The readings for today’s Mass were: 

Reading 1 ACTS 15:22-31

The Apostles and presbyters, in agreement with the whole Church,
decided to choose representatives
and to send them to Antioch with Paul and Barnabas.
The ones chosen were Judas, who was called Barsabbas,
and Silas, leaders among the brothers.
This is the letter delivered by them:
“The Apostles and the presbyters, your brothers,
to the brothers in Antioch, Syria, and Cilicia
of Gentile origin: greetings.
Since we have heard that some of our number
who went out without any mandate from us
have upset you with their teachings
and disturbed your peace of mind,
we have with one accord decided to choose representatives
and to send them to you along with our beloved Barnabas and Paul,
who have dedicated their lives to the name of our Lord Jesus Christ.
So we are sending Judas and Silas
who will also convey this same message by word of mouth:
‘It is the decision of the Holy Spirit and of us
not to place on you any burden beyond these necessities,
namely, to abstain from meat sacrificed to idols,
from blood, from meats of strangled animals,
and from unlawful marriage.
If you keep free of these,
you will be doing what is right. Farewell.’”
And so they were sent on their journey.
Upon their arrival in Antioch
they called the assembly together and delivered the letter.
When the people read it, they were delighted with the exhortation.

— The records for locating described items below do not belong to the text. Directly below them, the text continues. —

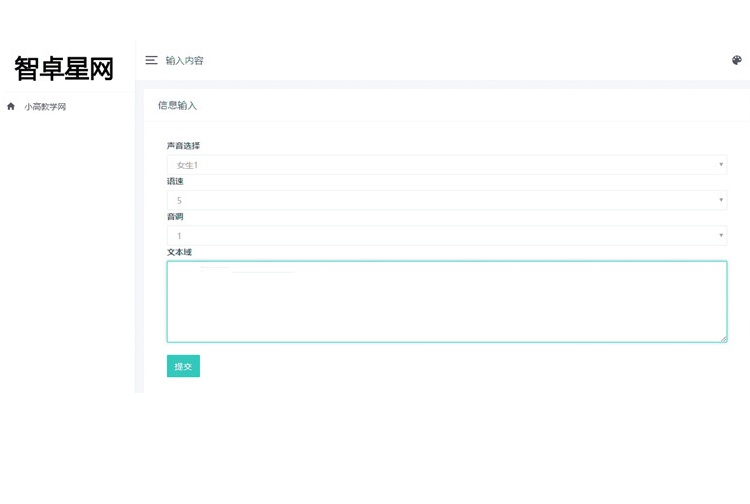The image size is (750, 504).
Task: Grab the text area resize handle
Action: coord(723,339)
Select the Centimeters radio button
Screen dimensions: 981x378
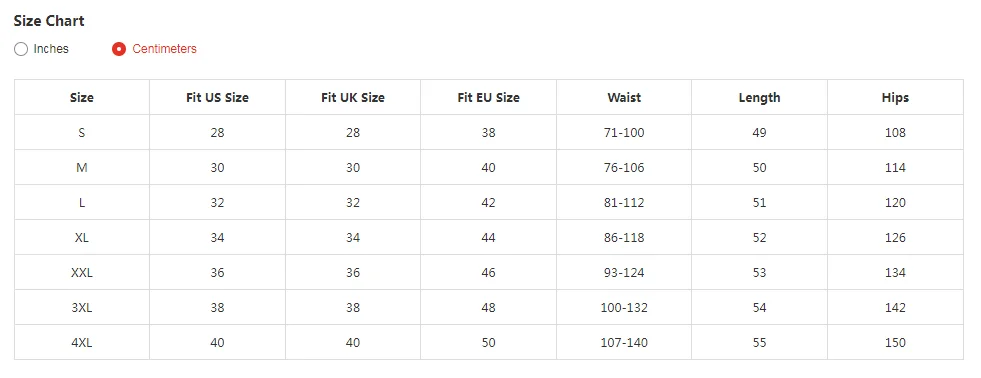pos(119,49)
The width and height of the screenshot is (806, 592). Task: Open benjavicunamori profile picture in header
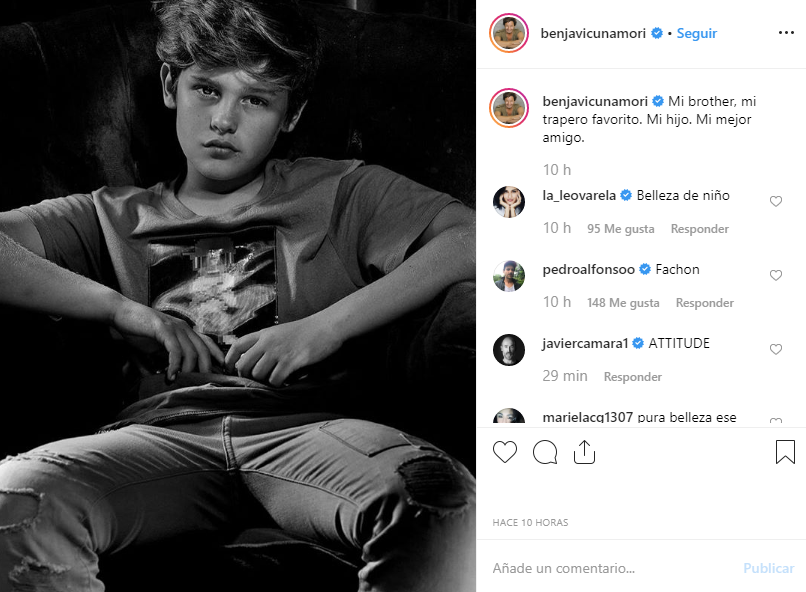(509, 34)
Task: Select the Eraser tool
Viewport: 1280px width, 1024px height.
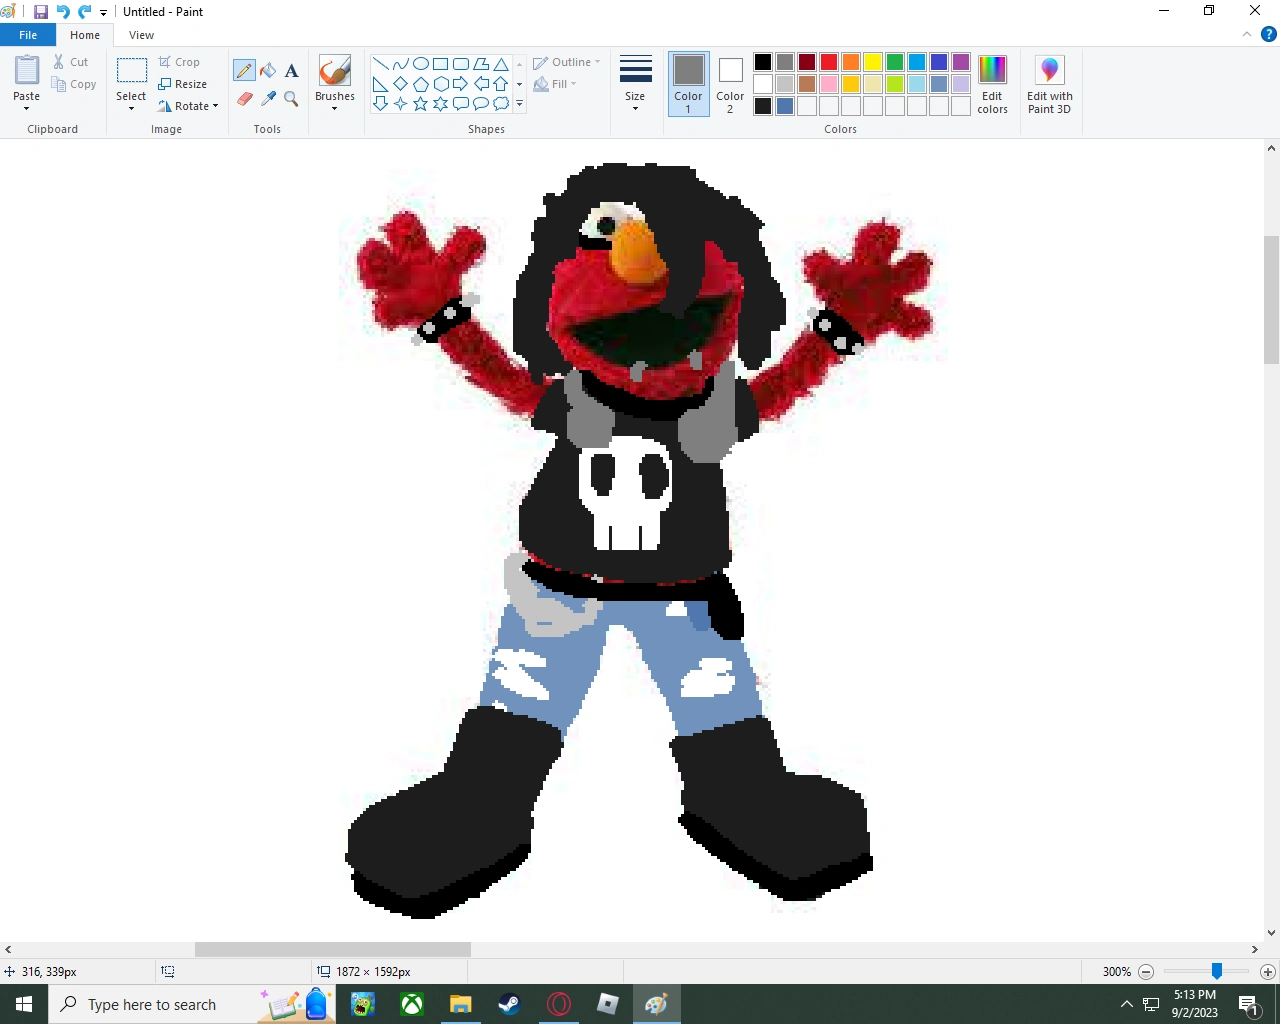Action: [244, 99]
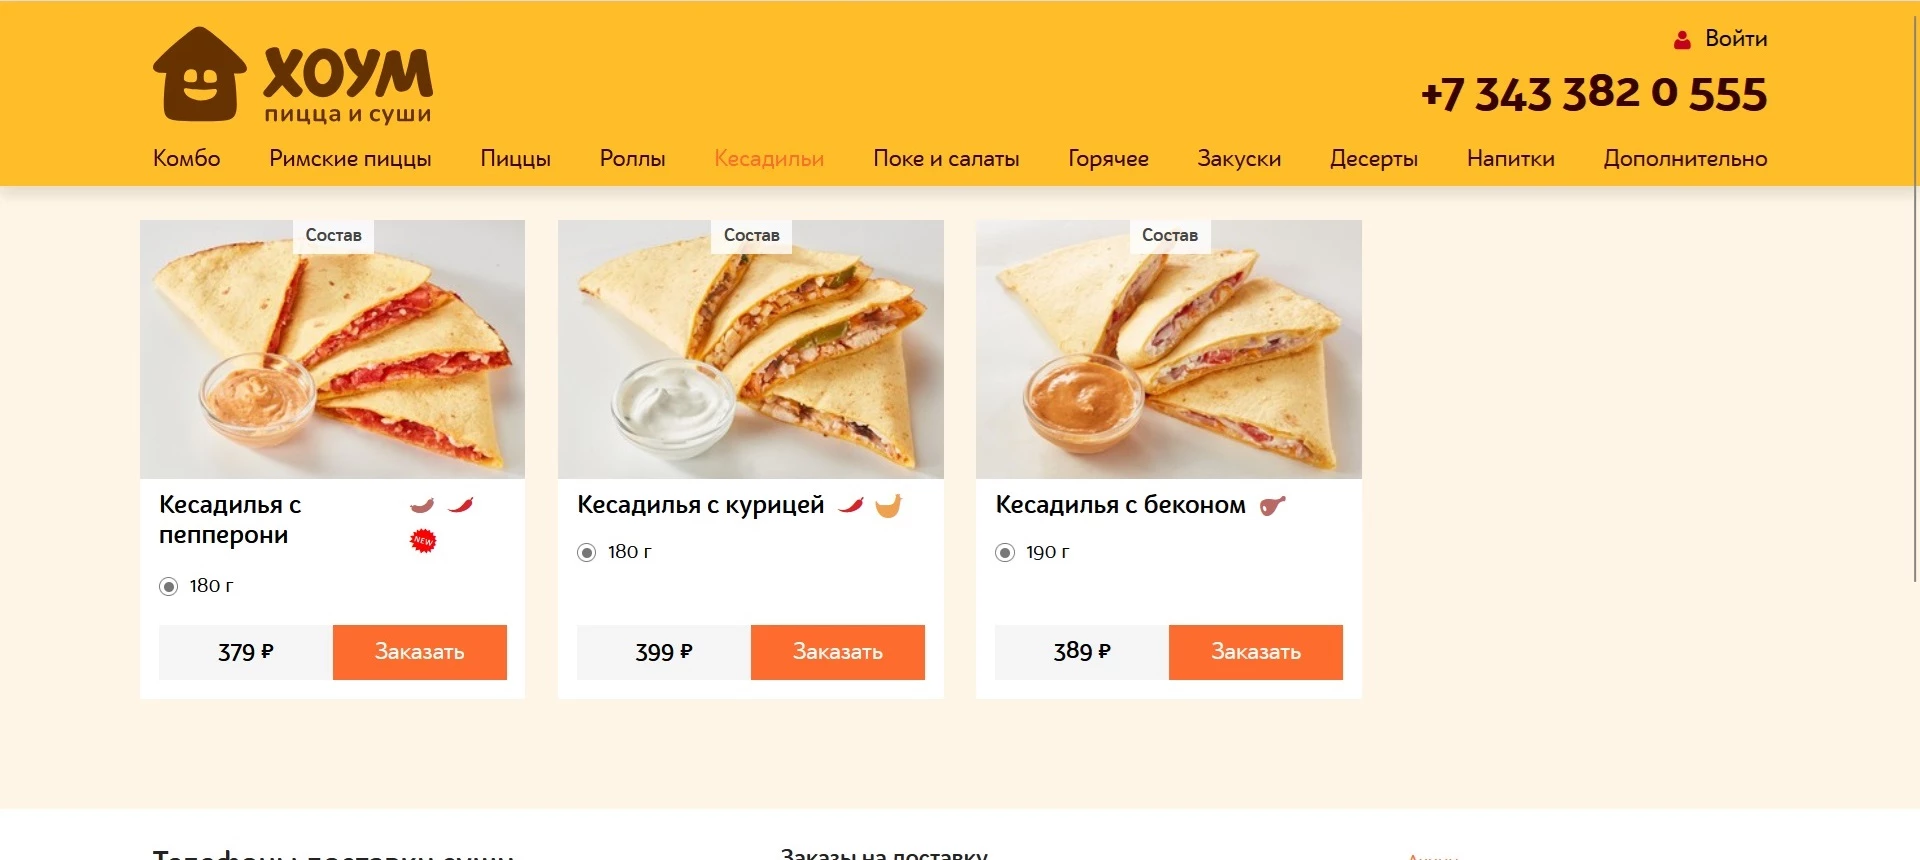The image size is (1920, 860).
Task: Open the Десерты category
Action: 1374,158
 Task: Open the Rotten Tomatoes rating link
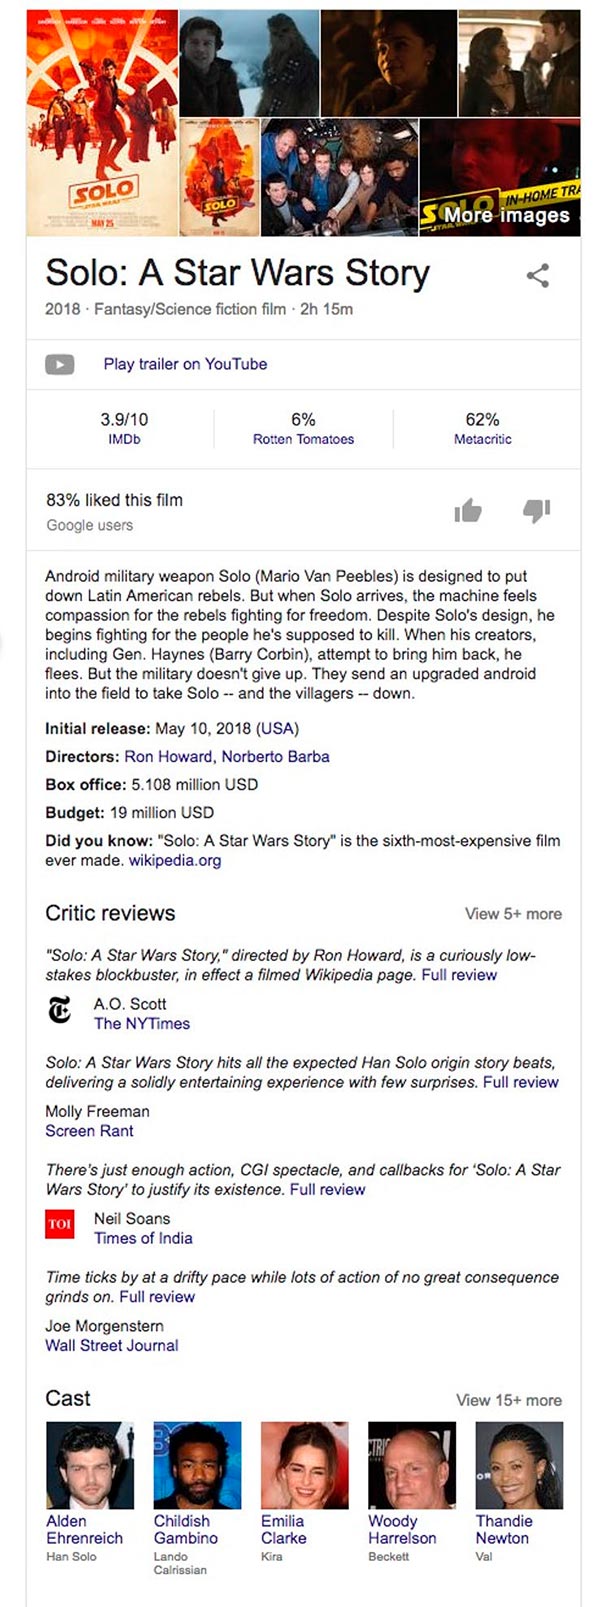pos(303,439)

Responsorial Psalm PS 57:8-9, 10 AND 12

R. (10a) I will give you thanks among the peoples, O Lord.
or:
R. Alleluia.
My heart is steadfast, O God; my heart is steadfast;
I will sing and chant praise.
Awake, O my soul; awake, lyre and harp!
I will wake the dawn.
R. I will give you thanks among the peoples, O Lord.
or:
R. Alleluia.
I will give thanks to you among the peoples, O LORD,
I will chant your praise among the nations.
For your mercy towers to the heavens,
and your faithfulness to the skies.
Be exalted above the heavens, O God;
above all the earth be your glory!
R. I will give you thanks among the peoples, O Lord.
or:
R. Alleluia.

Alleluia JN 15:15B

R. Alleluia, alleluia.
I call you my friends, says the Lord,
For I have made known to you all that the Father has told me.
R. Alleluia, alleluia.

Gospel JN 15:12-17

Jesus said to his disciples:
“This is my commandment: love one another as I love you.
No one has greater love than this,
to lay down one’s life for one’s friends.
You are my friends if you do what I command you.
I no longer call you slaves,
because a slave does not know what his master is doing.
I have called you friends,
because I have told you everything I have heard from my Father.
It was not you who chose me, but I who chose you
and appointed you to go and bear fruit that will remain,
so that whatever you ask the Father in my name he may give you.
This I command you: love one another.”